REQUEST | Pull out the items from the very first line up to and including the line with "alarm-icon is located", reproducing them word for word. Leave the pictures out.

(AVAILABLE DATA Opens)

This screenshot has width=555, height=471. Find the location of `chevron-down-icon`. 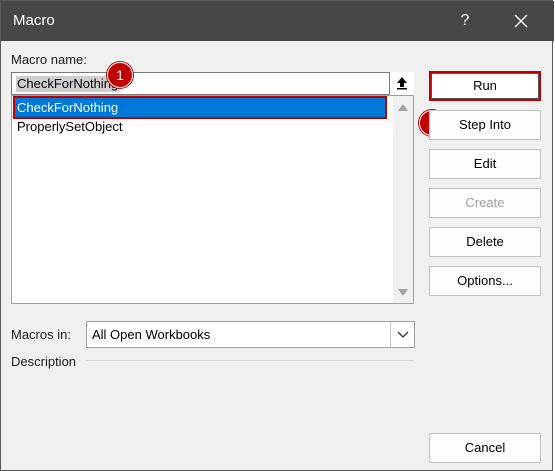

chevron-down-icon is located at coordinates (403, 334).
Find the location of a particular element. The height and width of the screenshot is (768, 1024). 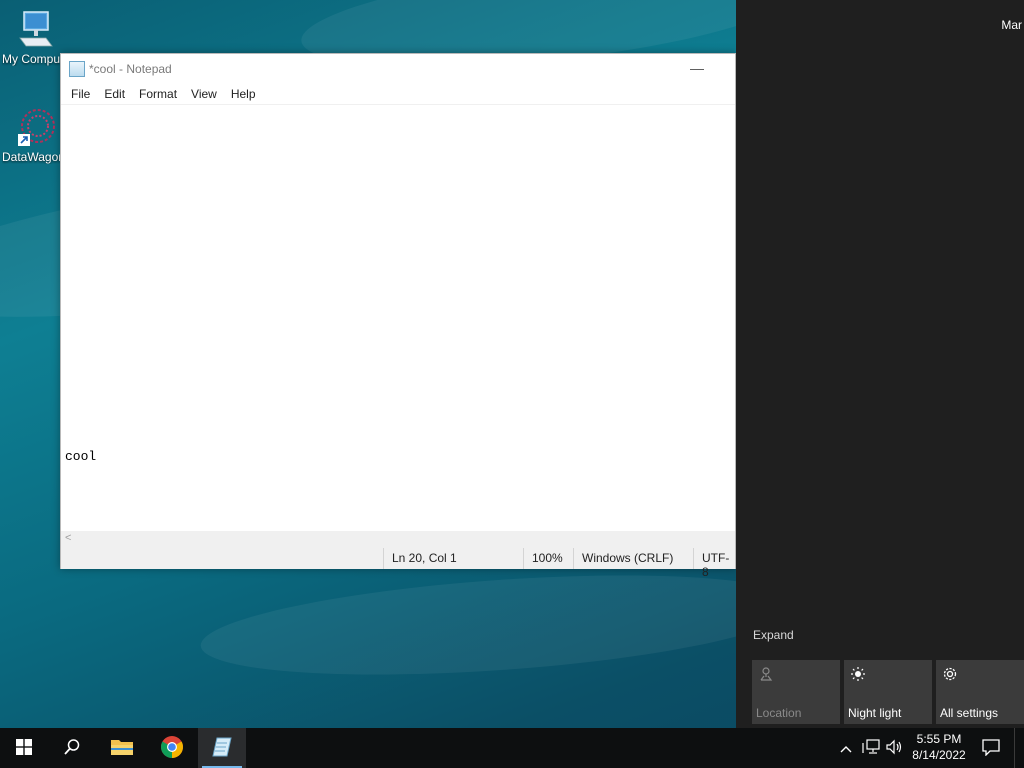

volume-button is located at coordinates (895, 748).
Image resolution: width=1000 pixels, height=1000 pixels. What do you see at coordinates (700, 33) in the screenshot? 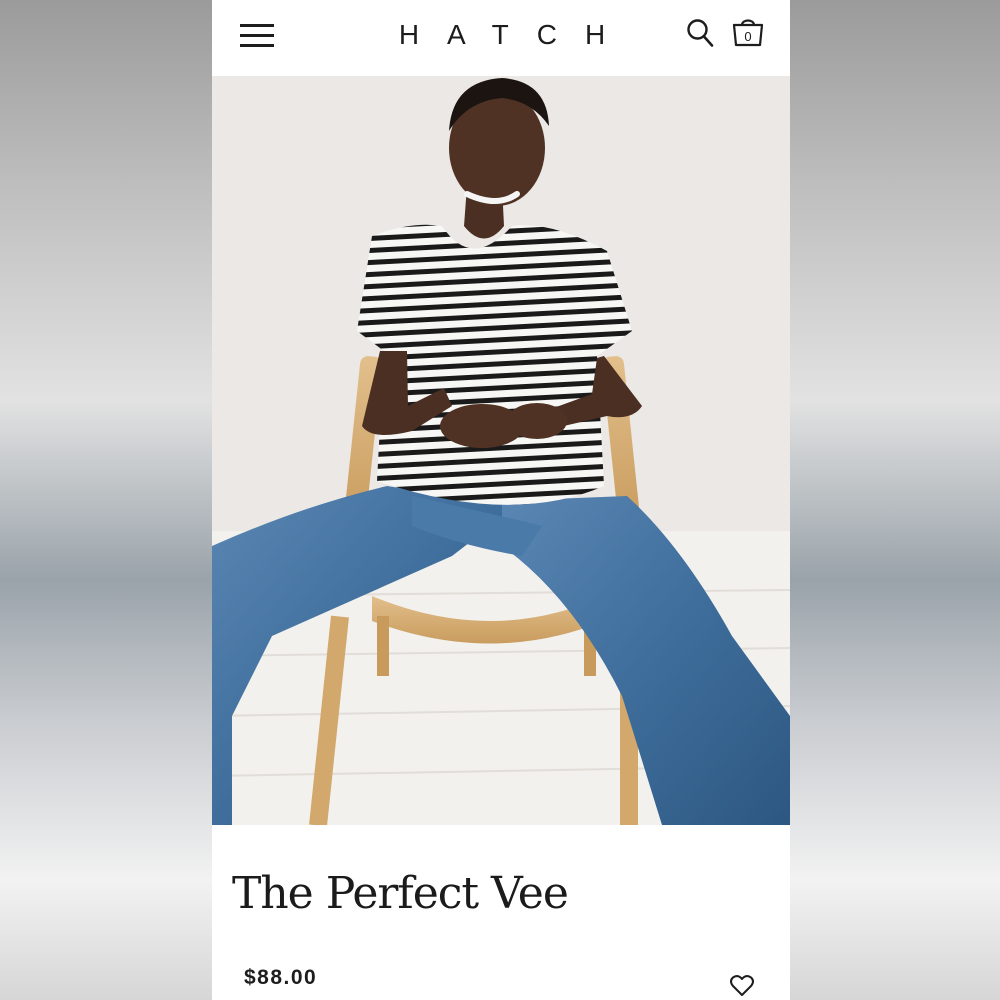
I see `search-icon` at bounding box center [700, 33].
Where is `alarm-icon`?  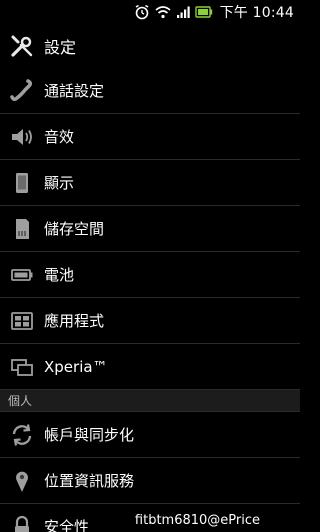
alarm-icon is located at coordinates (142, 12).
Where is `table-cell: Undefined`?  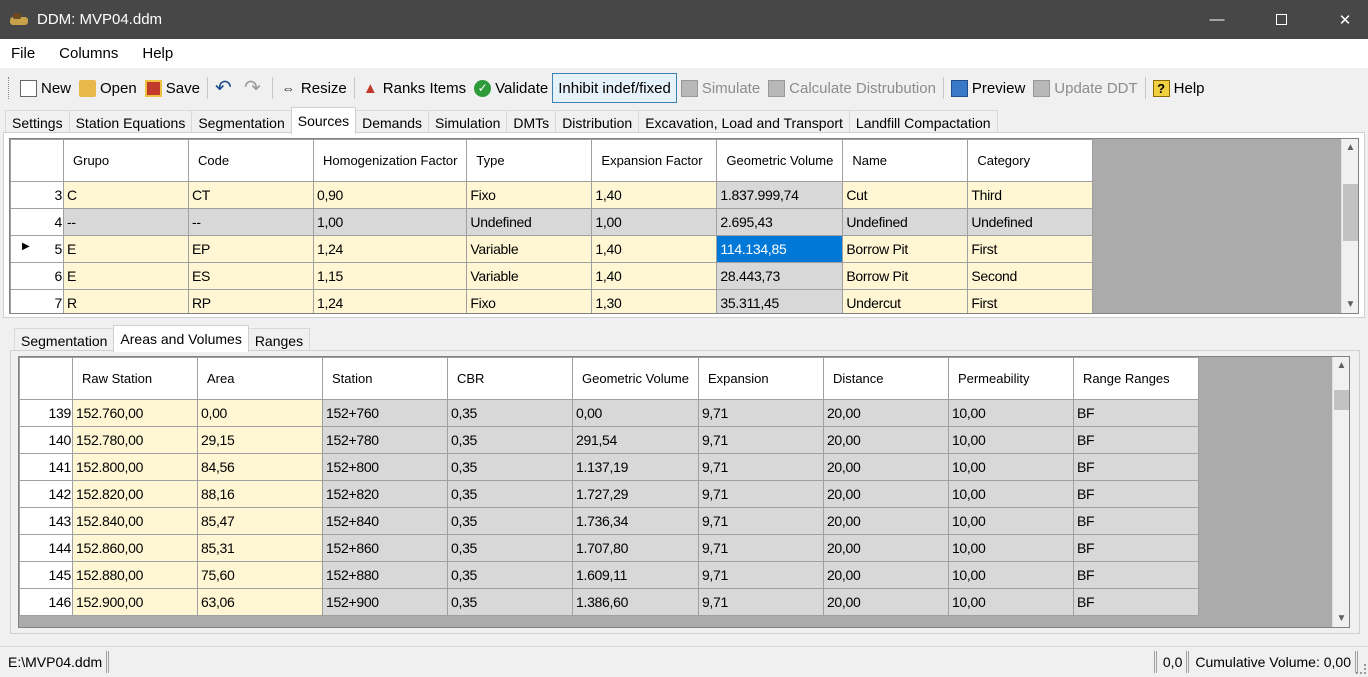
table-cell: Undefined is located at coordinates (1030, 222).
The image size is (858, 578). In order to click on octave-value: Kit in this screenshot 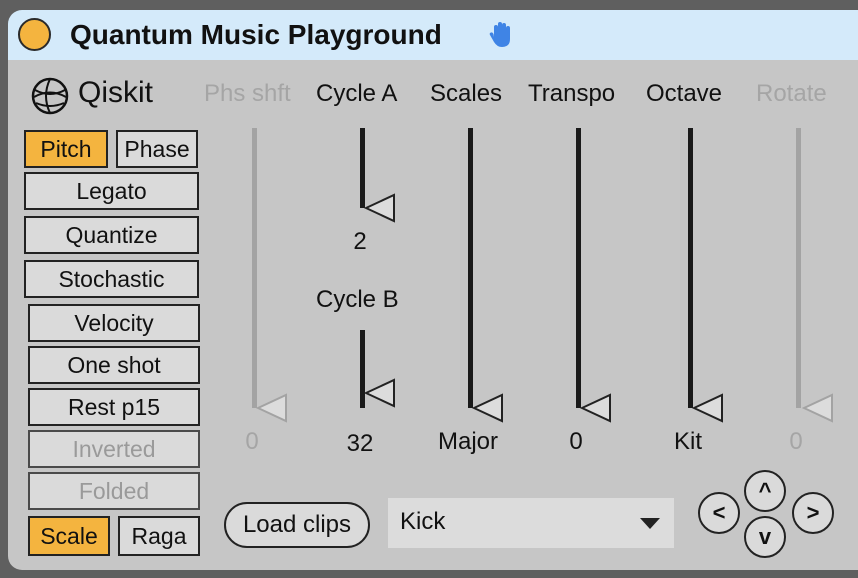, I will do `click(688, 442)`.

(AVAILABLE DATA Closes)

RESPONSE AREA |
This screenshot has width=555, height=471. Find the location of `chevron-down-icon`. 

chevron-down-icon is located at coordinates (403, 334).
Find the location of a particular element. The height and width of the screenshot is (768, 1024). 

volume-button is located at coordinates (895, 748).
Image resolution: width=1000 pixels, height=1000 pixels. What do you see at coordinates (700, 33) in the screenshot? 
I see `search-icon` at bounding box center [700, 33].
Where is `alarm-icon`?  
alarm-icon is located at coordinates (142, 12).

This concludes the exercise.